The inverse is not true; (despite the name) `safe-gen`

does not make it impossible to write bottom/unbounded/diverging `Gen`

values.
For example, nothing prevents you from writing something like `runSafeGen (let go = go in go)`

, which will cause an infinite loop.
In some cases, such as `runSafeGen (let f = oneof [f] in f)`

, `safe-gen`

will be able to catch the infinite recursion and throw an exception, and in some cases it will give you a lazy infinite generator, but in general, (and unlike `generic-arbitrary`

, about which more below), these issues are left undefined and outside the scope of the library.

### Implementation details

A `SafeGen`

value is a lazy, potentially infinite n-ary tree, whose branches are product or sum types, and leaves are `Gen`

values.

For every node in the tree, we define a *shallowness* value, or minimum depth, which is the smallest number of child nodes to traverse to find a leaf.
More precisely, for sum types the shallowness is one plus the shallowness of its shallowest child, for product types it is one plus the shallowness of its least shallow child, and for leaves it is zero.
Since trees are potentially infinite, we take care to calculate this value lazily as a Peano number.

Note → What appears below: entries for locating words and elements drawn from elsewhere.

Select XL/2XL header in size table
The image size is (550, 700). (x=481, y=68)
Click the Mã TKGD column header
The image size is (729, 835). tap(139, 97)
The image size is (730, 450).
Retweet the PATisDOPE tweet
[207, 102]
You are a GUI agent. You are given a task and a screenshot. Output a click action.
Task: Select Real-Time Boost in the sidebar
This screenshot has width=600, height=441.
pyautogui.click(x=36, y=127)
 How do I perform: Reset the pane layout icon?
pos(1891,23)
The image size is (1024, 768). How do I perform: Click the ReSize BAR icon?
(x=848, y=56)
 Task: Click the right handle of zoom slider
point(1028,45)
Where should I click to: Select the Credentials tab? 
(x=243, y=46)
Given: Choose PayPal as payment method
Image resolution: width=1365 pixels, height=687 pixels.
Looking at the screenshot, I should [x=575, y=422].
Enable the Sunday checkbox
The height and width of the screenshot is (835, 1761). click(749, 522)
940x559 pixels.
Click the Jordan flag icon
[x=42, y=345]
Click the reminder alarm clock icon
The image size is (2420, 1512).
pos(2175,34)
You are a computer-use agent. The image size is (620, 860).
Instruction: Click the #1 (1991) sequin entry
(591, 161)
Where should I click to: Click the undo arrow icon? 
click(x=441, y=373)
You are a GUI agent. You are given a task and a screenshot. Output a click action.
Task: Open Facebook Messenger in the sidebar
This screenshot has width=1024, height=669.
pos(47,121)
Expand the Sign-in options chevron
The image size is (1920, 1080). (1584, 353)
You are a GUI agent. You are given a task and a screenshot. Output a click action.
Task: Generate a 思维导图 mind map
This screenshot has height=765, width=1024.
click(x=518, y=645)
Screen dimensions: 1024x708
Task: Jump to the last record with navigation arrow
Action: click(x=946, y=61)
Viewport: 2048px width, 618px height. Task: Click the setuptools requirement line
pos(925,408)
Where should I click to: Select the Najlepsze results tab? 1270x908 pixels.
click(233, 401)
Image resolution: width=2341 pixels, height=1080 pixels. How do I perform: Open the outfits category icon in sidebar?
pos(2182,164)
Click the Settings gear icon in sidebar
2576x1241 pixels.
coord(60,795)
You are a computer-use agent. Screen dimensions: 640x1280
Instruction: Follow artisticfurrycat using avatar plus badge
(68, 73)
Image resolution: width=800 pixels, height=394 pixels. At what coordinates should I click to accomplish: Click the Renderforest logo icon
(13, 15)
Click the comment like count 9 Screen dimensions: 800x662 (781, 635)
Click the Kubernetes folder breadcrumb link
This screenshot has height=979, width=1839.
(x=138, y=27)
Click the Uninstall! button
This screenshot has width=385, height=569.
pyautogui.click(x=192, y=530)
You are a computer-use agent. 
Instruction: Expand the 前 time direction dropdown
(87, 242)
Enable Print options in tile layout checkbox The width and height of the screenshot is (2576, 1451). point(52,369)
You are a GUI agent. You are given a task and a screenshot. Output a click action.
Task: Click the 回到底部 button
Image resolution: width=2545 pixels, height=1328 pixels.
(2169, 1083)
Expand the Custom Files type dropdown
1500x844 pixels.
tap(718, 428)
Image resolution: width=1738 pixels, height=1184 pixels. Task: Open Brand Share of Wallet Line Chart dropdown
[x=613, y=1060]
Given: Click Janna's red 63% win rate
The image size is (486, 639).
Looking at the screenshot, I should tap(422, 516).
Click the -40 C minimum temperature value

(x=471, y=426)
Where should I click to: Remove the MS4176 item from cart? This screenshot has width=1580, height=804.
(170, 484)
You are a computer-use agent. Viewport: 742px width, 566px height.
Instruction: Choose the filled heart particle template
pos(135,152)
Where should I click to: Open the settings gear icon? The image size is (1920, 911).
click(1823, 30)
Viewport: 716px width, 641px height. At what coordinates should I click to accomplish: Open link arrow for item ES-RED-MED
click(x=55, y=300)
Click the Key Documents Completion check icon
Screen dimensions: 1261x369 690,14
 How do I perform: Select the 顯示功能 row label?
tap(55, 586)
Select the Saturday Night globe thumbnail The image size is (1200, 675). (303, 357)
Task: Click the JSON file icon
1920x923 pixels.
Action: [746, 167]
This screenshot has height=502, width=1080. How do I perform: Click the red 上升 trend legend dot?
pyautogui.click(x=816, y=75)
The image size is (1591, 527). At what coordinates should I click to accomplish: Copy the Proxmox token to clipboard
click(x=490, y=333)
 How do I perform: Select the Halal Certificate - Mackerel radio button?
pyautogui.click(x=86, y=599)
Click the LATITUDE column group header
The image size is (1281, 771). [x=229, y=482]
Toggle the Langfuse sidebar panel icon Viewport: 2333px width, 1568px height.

When we "run" this tree, i.e. go from `SafeGen`

to `Gen`

, we start by asking for `Gen`

's size parameter.
Then, with this size parameter in hand, we traverse the tree as follows:
For sum branches, we only consider children whose shallowness is at most the size parameter, or if none exist, the shallowest branch(es).
For product branches, we divide the size between the number of children, and recurse.

### Comparison with other packages

`safe-gen`

exists in a similar space as `generic-arbitrary`

.
Both make writing `Arbitrary`

instances less error-prone.
The philosophical difference is that `generic-arbitrary`

does most of its heavy lifting upfront and at the type level, whereas `safe-gen`

works entirely at the value level.

The two benefits of `generic-arbitrary`

are that it can provide pretty good guarantees at compile time, and that it only requires a single derived instance.
Its main drawback is that there are cases where it *can't* derive (useful) instances, and it won't *always* be able to warn you about that.
Examples include when you have mutual recursion, tricky fixpoints, or invariants to maintain.
`safe-gen`

won't be able to preclude certain known-bad generators the way `generic-arbitrary`

can, but on the flip side, it will allow certain valid generators that `generic-arbitrary`

doesn't, and it makes it easy to dive under the hood to tweak instances where necessary.
The choice is yours, and the buy-in for either is generally low enough that you can't go wrong either way.

There is also `less-arbitrary`

.
It attempts to address some of `generic-arbitrary`

's shortcomings by adding a heuristic based retry for generators that seem to loop and, like `safe-gen`

, provides a way to manually tweak generators.
My main criticism is that, compared to `safe-gen`

, its API is complicated, and it's still pretty easy to shoot yourself in the foot and write an unbounded generator.
By comparison, with `safe-gen`

, the naive implementation is almost always correct.